Need Help?

Skip to Content

CCA Portal

History+Theory. Kolam, New Delhi, India. Photograph by Deborah Valoma.jpeg

Textile History Courses

Last updated on Mar 23, 2023

At the center of the Textiles curriculum is a comprehensive series of courses on the history of global textile practices. The study of diverse textile traditions offers cross-cultural insights on topics such as cultural continuity and notions of authenticity, gendered labor and the cult of domesticity, and colonization and indigeneity. A historical knowledge of the field provides students with an informed perspective from which to understand hierarchies of aesthetic value and to produce conceptually strong work in the contemporary art arena. This series is the most comprehensive offered at an arts institution in the United States.

Courses are open to all majors. The following selected courses have been offered by the Textiles Program on a rotating basis in the last several years.

Fashioning the Social Body

The engine of Western fashion proclaims and disguises identities, constructs and deconstructs hierarchical systems, and upholds and transgresses binary structures. This course investigates Western sartorial strategies that construct the social body, with particular focus on colonial voyeurism, aesthetic appropriation, paradigms of authenticity, and cross-cultural and cross-gender dressing as statements of domination and resistance.

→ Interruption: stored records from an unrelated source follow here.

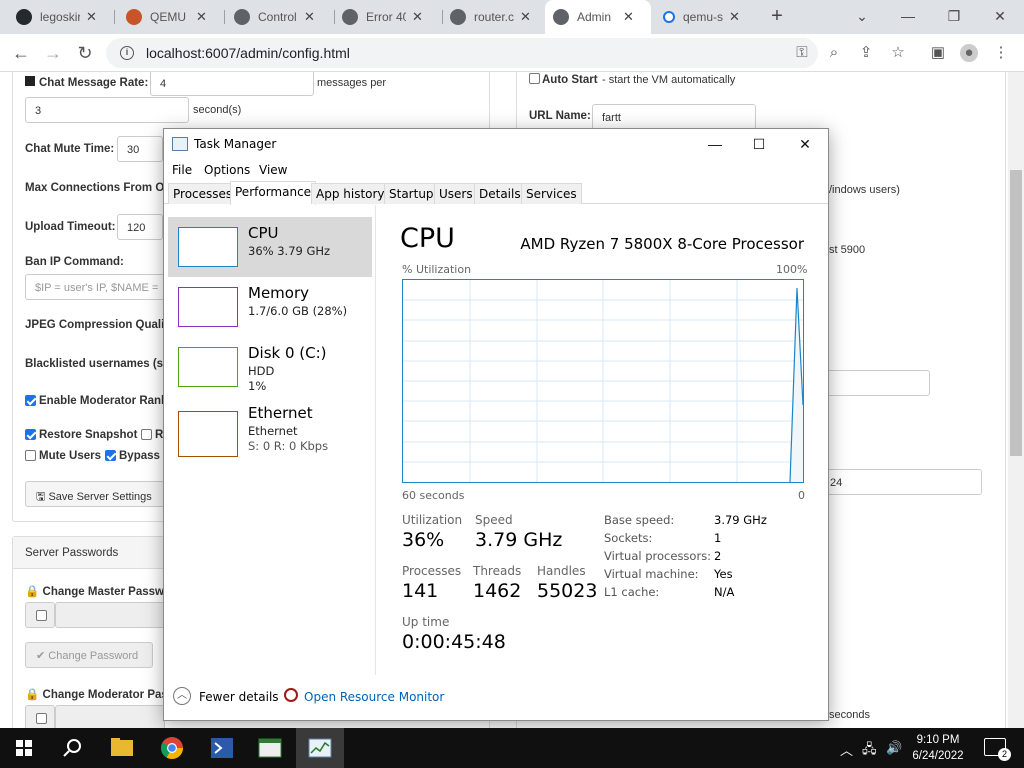  What do you see at coordinates (97, 188) in the screenshot?
I see `max-connections-label: Max Connections From Or` at bounding box center [97, 188].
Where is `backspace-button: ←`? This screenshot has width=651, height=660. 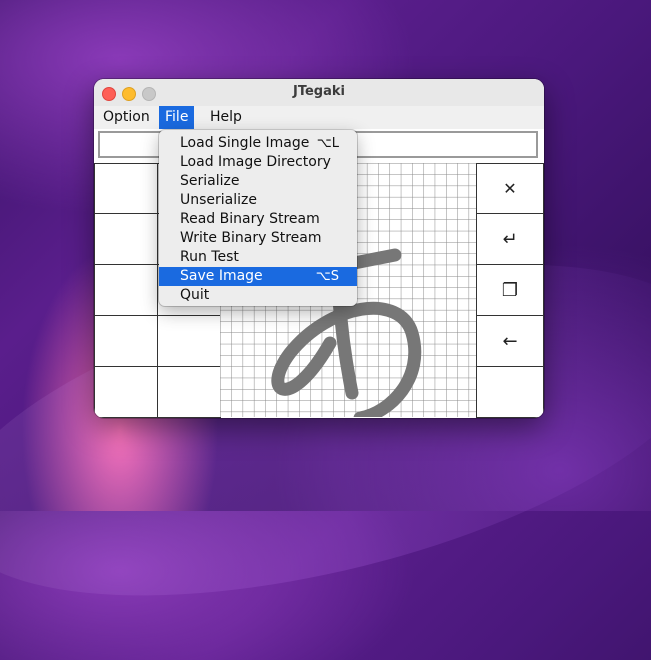
backspace-button: ← is located at coordinates (510, 341).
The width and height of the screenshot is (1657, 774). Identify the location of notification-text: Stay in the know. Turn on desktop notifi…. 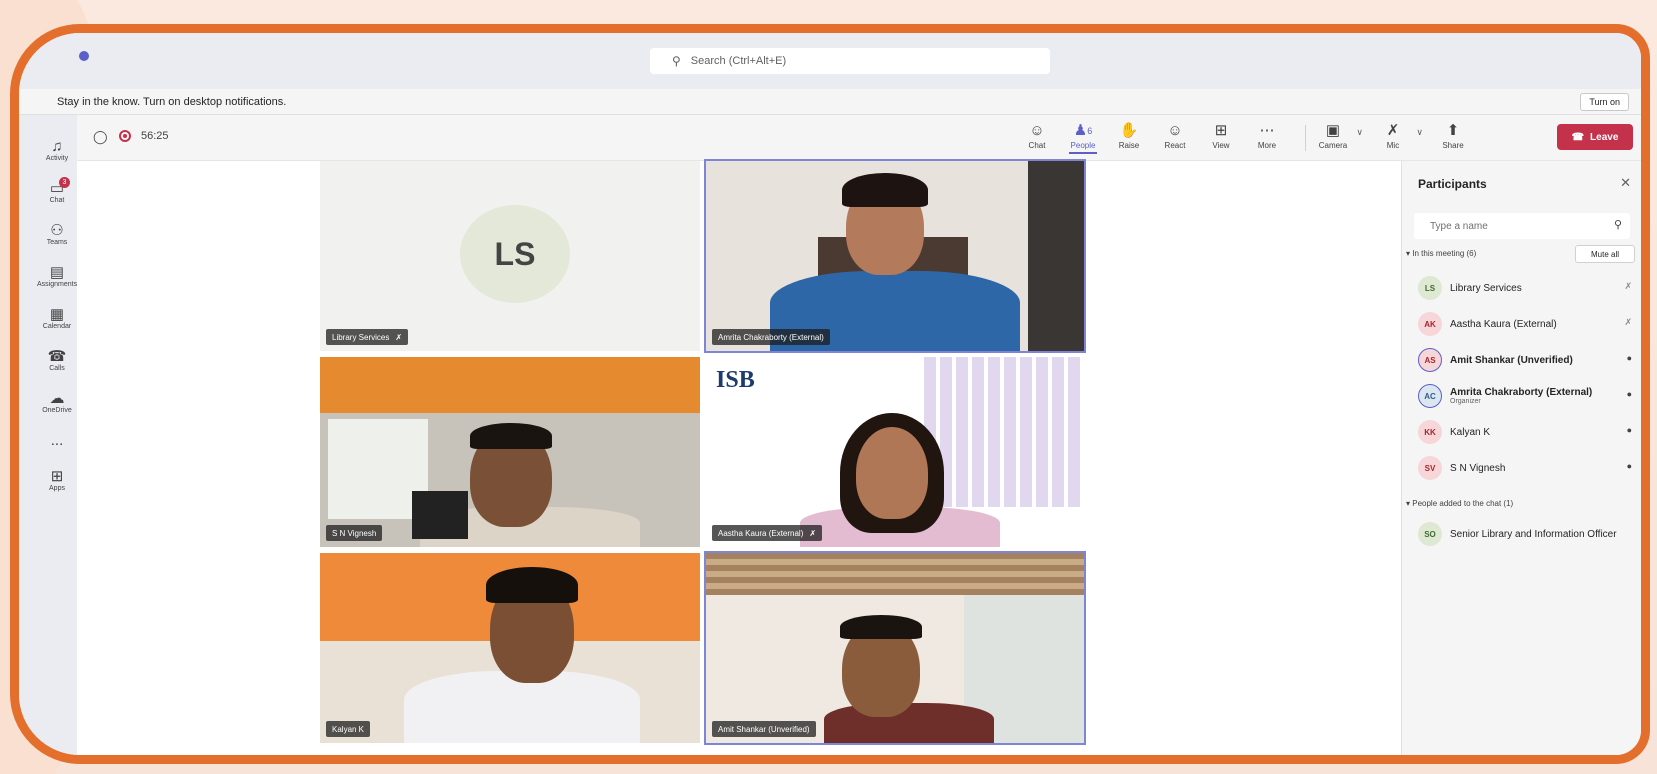
(172, 102).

From Victorian to contemporary fashion, subjects include: Orientalist styles as erotic expressions of colonial rule; fashion’s “black face” as symbol of Western fetishistic “primitivism”; the transformation of traditional Polynesian tattooing into an expression of the marginalized “Other”; the role of “playing Indian” in the construction of American settler identity; and sobriety and extravagance as signatures of twentieth-century gender ideology.

Taught by Deborah Valoma

Constructing Identity: Textiles, Indigeneity, and Resistance

As indigenous communities contend with the continuing social and economic consequences of nineteenth-century colonization and navigate current global production schemes, textile traditions have changed from forms of physical survival, artistic expression, and spiritual intervention to vehicles for constructing identity and preserving culture. This course examines historical and contemporary textile practices of adaptation and resistance, such as African printed cloth, the basketry tradition of native California, and Gandhi’s use of hand-spun cloth in the fight for Indian independence. Readings and lectures highlight the perseverance of traditional artists and cultural continuity, appropriation and shifting definitions of "authenticity," and the social and political role of textiles in indigenous culture reclamation movements.

Taught by Deborah Valoma

Textile Biographies: Trade, Appropriation, and Hybridization

Uniquely portable, textiles were first transported along the ancient silk roads and later via sea routes opened by European trading companies in the 16th century. How were textiles transformed through the movement of people, the exchange of ideas, the transfer of techniques and materials, and the shifting modes of production? Using the investigative strategy “object biography,” this course investigates trade, colonization, appropriation, hybridization, and the shifting meaning of material culture. Topics include the influence of Japanese textiles on European art and product design, the trajectory of African printed cloth from Indonesian batik to Afro-Brazilian carnaval costumes, and the modernization of material use in Hawaii that lead to the Hawaiian print as a signifier of island culture.

Taught by Deborah Valoma

Women’s Work: Textiles, Gender, and Hierarchy

Thread work has come to be uniquely associated with notions of femininity. What accounts for this correlation and how has it influenced the historical understanding of weaving, quilting, crocheting, knitting, embroidering, and lace making? This course examines the textile arts from prehistoric to contemporary--with a special focus on gender ideologies, modes of production, and the shifting status of textiles within Western hierarchies of value. Topics include the role of spinning in Greek sexual politics, tapestry weaving and its aesthetic influence, embroidery and the creation of the feminine, the role of textile production in the Industrial Revolution, the power of European American and African American quilts in women’s political expression, the reclamation of hand processes in the Arts and Crafts movement, the gendered politics of the Bauhaus, and the feminist underpinnings of the 20th century fiber art movement.